Alice in world of darkness
「白兎さん、」
「ん?」
「あたし、別に白兎さんたちを気持ち悪いなんて思わないです。ただ生ちゅーを見てビックリしただけなんです」
そう言って笑顔を見せると、あたしは白兎さんに抱き着かれた。
「え…!?」
「は、はくぅ!!?」
黒兎さんが何やらすごいショックを受けてるのがわかった。
でも、あたしも白兎さんに抱き着かれて驚いてるんだ!!
「ありがとう、アリス…」
「え、あの、白兎さ」
「白兎でいい」
「…は、白兎…?」
名前呼びってこんなに照れるものだったっけ?
「僕、アリスのこと好きだよ」
「えぇ…!?」
「白兎!?何言ってんだよ!!」
あたしよりも黒兎さんが驚いてる。
…っていうか、すごい必死な顔してる。
「そんな風に言ってくれたのは、君が初めてだよ」
白兎の目には涙がうっすらと見えた。
それを見た黒兎さんが後ろから抱き着いてきた。
「こ、黒兎さん!?」
「俺も呼び捨てでいい」
「ありがとう、アリス」
「困ったときは助けてやるよ」
そう言って2人はあたしから離れた。
白兎はすごく穏やかに笑っていて、黒兎は照れていて、あたしは…きっと顔が真っ赤だと思う。
とりあえずあたしは、
白兎と黒兎の話を聞いて
ここが『死後の世界』だと確信した。
でも一体どうすればいいの?
「そうだ…」
「ん?」
「2人がこの世界に来たとき、2人はどうしたの?」
この問いの答えが、次にあたしがすること。
…だと思う…。
「えーと…」
「ネコに会ったよ」
黒兎がつまらなそうに言った。
「ねこ?」
「あぁ、そういえばそうだね。

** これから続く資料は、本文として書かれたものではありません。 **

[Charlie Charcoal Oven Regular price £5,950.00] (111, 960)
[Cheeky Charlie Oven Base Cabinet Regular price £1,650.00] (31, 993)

クロたん偉いねぇ♪」
黒兎は白兎に頭を撫でられてすごく嬉しそうにしていた。
この2人…本当にラブラブなんだな…
「とりあえず、この世界に来たばっかなんだったら猫ちゃんに会わないとね」
「へぇ…」
「…案内してやるよ」
そう言って、黒兎はさっさと歩いて行った。
「さぁ行こうか、アリス」
あたしは白兎の差し伸べられた手を握って歩き出した。